La Mission d’observation électorale en RDC rejette le vote électronique

La Mission d’observation électorale de la Synergie des missions d’observation citoyenne des élections (MOE-SYMOCEL) rejette le vote électronique proposé par la Commission électorale (CENI), estimant qu’il nécessite au préalable une évaluation approfondie des risques et incidences politiques, économiques et techniques, ainsi que des mesures de contingence liées à un tel changement, a déclaré lundi à Kinshasa au cours d’un point de presse, le coordonnateur national de la SYMOCEL, Bishop Abraham Djamba Samba wa Shako.

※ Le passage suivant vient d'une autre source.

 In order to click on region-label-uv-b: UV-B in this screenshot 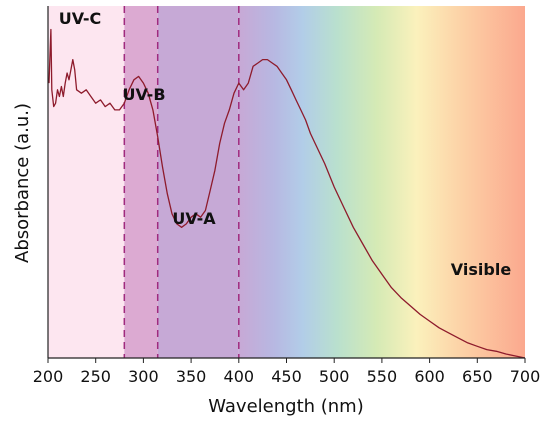, I will do `click(144, 94)`.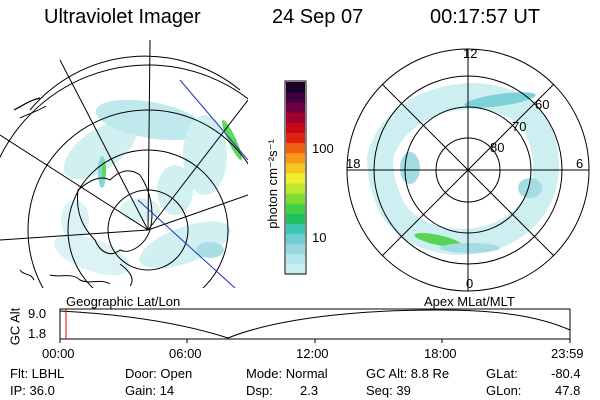 Image resolution: width=600 pixels, height=400 pixels. Describe the element at coordinates (287, 374) in the screenshot. I see `mode-readout: Mode: Normal` at that location.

La MOE-SYMOCEL  qui a salué le souci de la Centrale électronique d’intégrer les technologies de l’information et de la communication (TIC) à toutes les étapes du cycle  électronique en RDC en vue de le moderniser, de le professionnaliser et d’en renforcer l’intégrité,  s’est  toutefois interrogée  sur l’opportunité  d’une telle option dans le contexte  actuel du processus électoral, d’autant plus que le choix d’instituer un vote électronique n’a pas fait l’objet de concertation et accord préalables entre les différents acteurs politiques et électoraux.

 Il en est de même du type de technologie choisi et du fournisseur dont la Commission électorale nationale  indépendante (CENI) assure la publicité à ce jour comme si le marché était déjà conclu de gré à gré.

La MOE-SYMOCEL déplore également qu’une telle option, qui s’apparente à un changement des règles en cours de jeu, soit rendue publique en dehors de tout formalisme indiqué  en la matière (décision ou autre mesure d’application) et sans que la CENI n’informe l’opinion sur l’opportunité d’une telle institution dans le contexte socio-politico-économique actuel.

Elle a par ailleurs réitéré son invitation à la CENI à publier dans les plus brefs délais un chronogramme détaillé et clair des opérations électorales conformément  aux textes en vigueur.

Pour la MOE-SYMOCEL, la publication du calendrier électoral va lever les incertitudes sur la tenue des élections devant mettre fin à la crise de légitimité institutionnelle que connait le pays depuis fin 2016.

La MOE-SYMOCEL a  aussi stigmatisé le retard pris dans la détermination des modalités et conditions préalables du vote des Congolais de l’étranger. Tout en saluant la prise en compte de ce vote  dans le corpus législatif national, elle a signalé que ce retard est de nature  à impacter négativement le chronogramme d’opérations restant à conduire par la CENI.

Pour la MOE-SYMOCEL, une telle situation hypothèque, par ailleurs, la perspective  de la tenue de l’élection présidentielle dans les meilleurs délais.

Constituée de 10 structures, la MOE-SYMOCEL a pour mission  de promouvoir des élections démocratiques en RDC, par la création d’un cadre favorable à la tenue d’élections paisibles, libres, transparentes et crédibles.

Outre sa mission principale en RDC, la MOE-SYMOCEL a participé à des missions d’observation internationales pour la présidentielle, notamment en Côte d’Ivoire, en Guinée, au Congo, au Burkina Faso, en Guinée Equatoriale, au Ghana. Elle a également participé aux  élections législatives en Côte d’Ivoire.

Elle a aussi participé au 2ème Forum international sur l’observation des élections organisé par l’Union européenne à Bruxelles en septembre 2016.